Cheshire resident David Nastri is a veteran, a financial advisor, an attorney, an active hiker, and a gun owner.
He says he wants to be in compliance with the law when he brings his weapon for self-defense to one of Connecticut’s 139 state parks and forests, just as hunters are permitted to carry lawful weapons “up to .22 caliber rimfire” during regulated hunting season. In January, Nastri filed suit in federal court, arguing that the DEEP (Department of Energy & Environmental Protection) statute that bans firearms from state parks, even legal weapons possessed for the purpose of self-defense, is violating his Second and 14th Amendment rights.
His suit asks the court to invalidate the rule.
In laying out the facts to support his lawsuit, Nastri emphasizes his compliance with Connecticut firearms laws as well as his military training, pointing out that his combat experience in Afghanistan means he is even more prepared than other certified gun owners to behave safely and responsibly with a weapon. However, most important for Nastri is the Constitutional principle at stake.
“When you enlist in the military, you take an oath to protect and defend, not the United States itself, but the Constitution of the United States. It’s much the same thing when you’re sworn into the bar, and I take both those oaths very seriously,” he said. “I think it’s my duty to challenge this (statute) because I don’t think it meets Constitutional standards.”
The penalty for illegal possession of firearms in a Connecticut park is $35, with a 24-hour ban enforceable “immediately upon their arrest or citation for the infraction,” and the possibility of a one-year ban upon conviction, per Nastri’s complaint. While the fines are not severe, Nastri does not wish to run afoul of the law for professional and personal reasons.
He also argues against what he describes as the “circular argument” the state is making, “That you’re allowing guns for hunting when you’re actually going to be firing one versus allowing firearms for self-defense when you do not plan to discharge the weapon.”
The suit is underway, with rulings from a two-day hearing in early May expected in the coming weeks.

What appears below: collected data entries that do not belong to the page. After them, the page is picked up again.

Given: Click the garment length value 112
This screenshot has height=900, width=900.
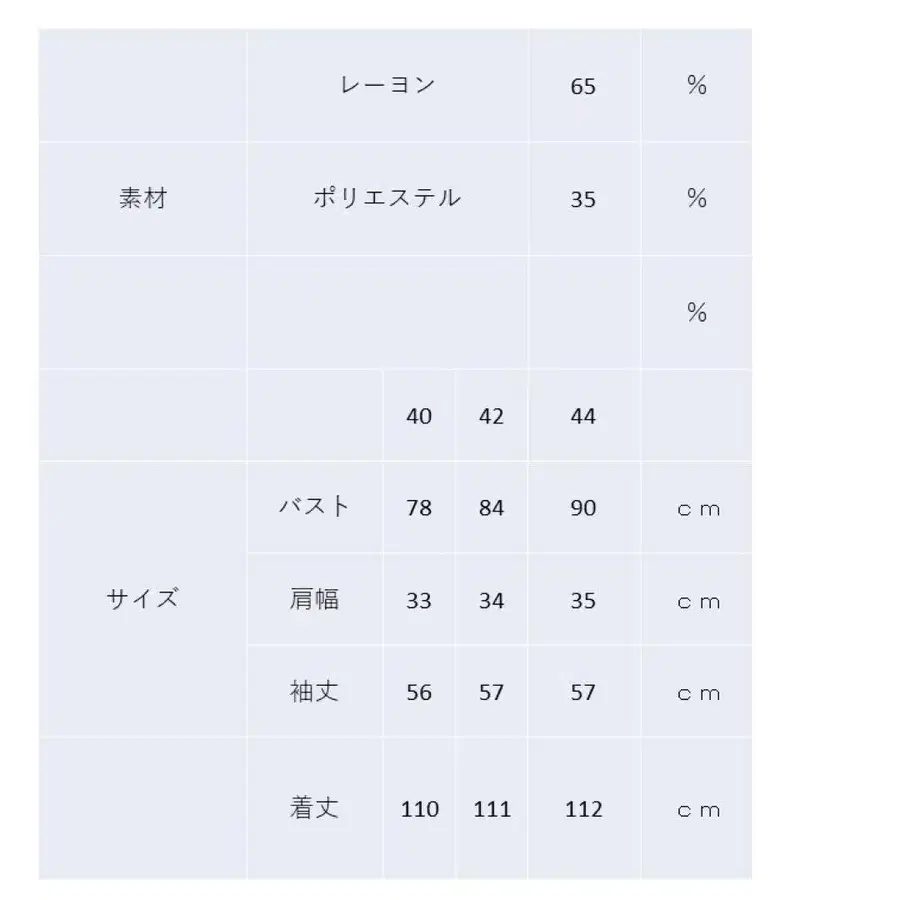Looking at the screenshot, I should pos(583,809).
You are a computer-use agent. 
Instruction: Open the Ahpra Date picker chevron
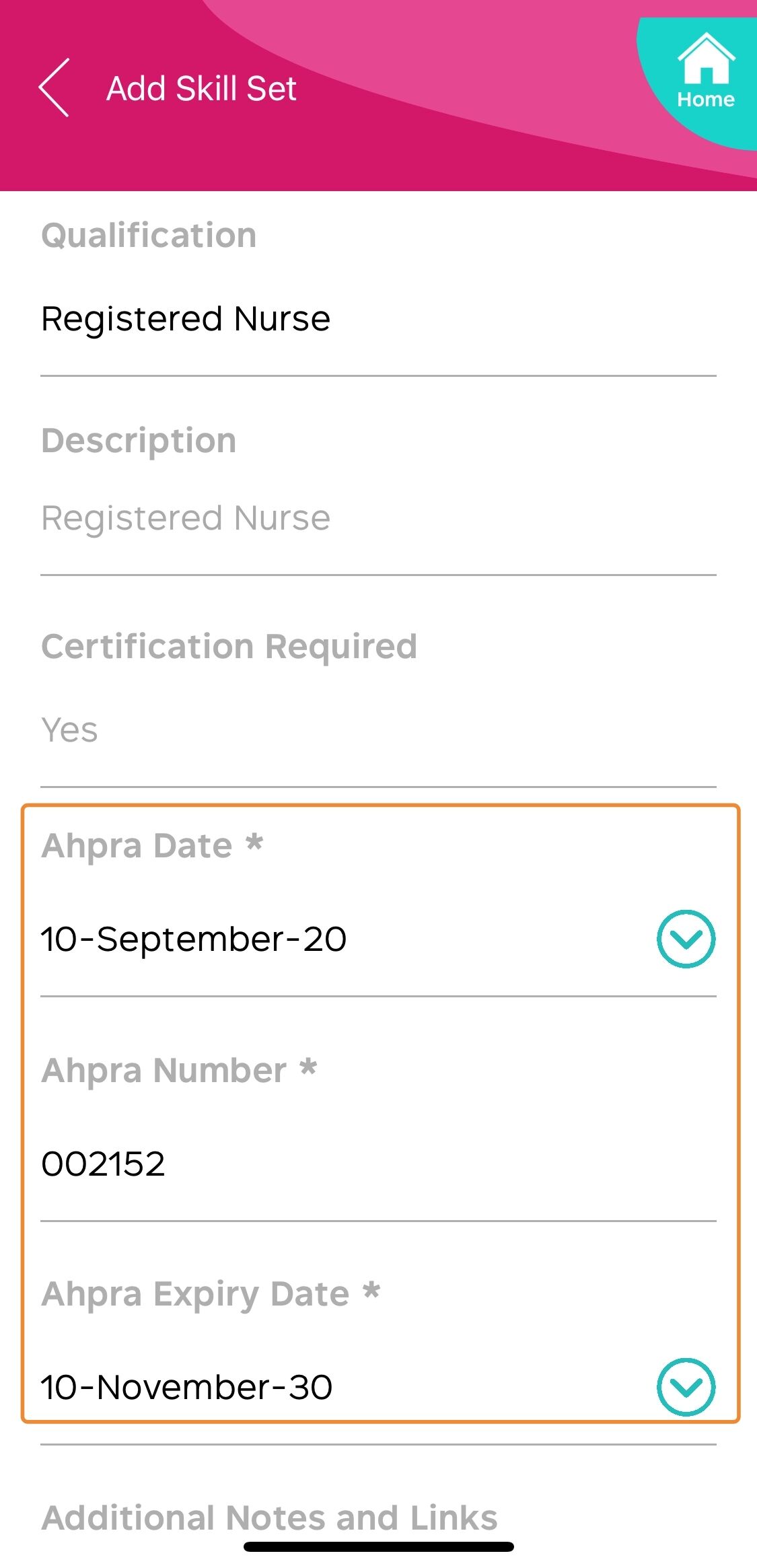(x=686, y=939)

Nastri and his attorney, Cameron Atkinson, whom he met when they were students at Quinnipiac Law School, are confident that “the record that we developed for Judge Arterton to consider, and history and tradition, overwhelmingly favors us,” per Atkinson, a solo practitioner who focuses on constitutional law.
Atkinson adds, “The right to self-defense is as old as Eden’s apple. The state can’t deny us the means to defend ourselves simply because it claims that guns for self-defense are scarier than guns for hunting. We’re looking to keep more people from becoming statistics in another round of political BS about what’s scary and what’s not.”
A team of attorneys representing the state take the opposite view.
“The Office of the Attorney General will continue to defend our state’s commonsense gun safety measures and the state’s ability to protect its residents from gun violence,” said Attorney General William Tong. “More guns in more public places is not the answer.”
Nastri believes he has the Supreme Court of the United States on his side. In 2022’s case of New York State Rifle and Pistol Association vs. Bruen, the nation’s highest court ruled that a New York gun-control law “violates the 14th Amendment by preventing law-abiding citizens with ordinary self-defense needs from exercising their Second Amendment right to keep and bear arms in public for self-defense.”
That ruling, coming on the heels of similar outcomes in two other cases — District of Columbia v. Heller and McDonald v. City of Chicago — that also favored gun rights, has provided for a more liberal approach to the regulation of firearms in the United States, limiting the ability of governments to prevent citizens from carrying guns in public places.
While some applauded Bruen’s outcome, elected officials such as New York City Mayor Eric Adams, for one, condemned it, saying “This decision may have opened an additional river feeding the sea of gun violence, but we will do everything we can to dam it.”
Per Nastri, “What Bruen says is, there’s no balancing test when it comes to a fundamental right.”
While governments can restrict firearms in “sensitive places” such as schools, hospitals and polling places, the argument that a park where firearms are already allowed for hunting is one of those sensitive places falls short, in Nastri’s argument.
“There’s a logical disconnect with the argument that a park is a sensitive place,” he insisted, pointing out that the state is relying on a law that’s 105 years old. “Just because an unconstitutional law is old doesn’t make it any less unconstitutional.”
Nastri admitted, “I’m not making the argument that I need a gun because things have happened (in the park), but that the state can’t prevent me from having one just because they think it’s a good idea.”
For Nastri, it is the “plain text” of the Constitution, especially of the Bill of Rights, that makes his case for him. “It’s an amazing document to read. And it’s astounding to me how those words have rung through our history and provided for our governance for hundreds of years. And when we found something was missing from it, we changed it.”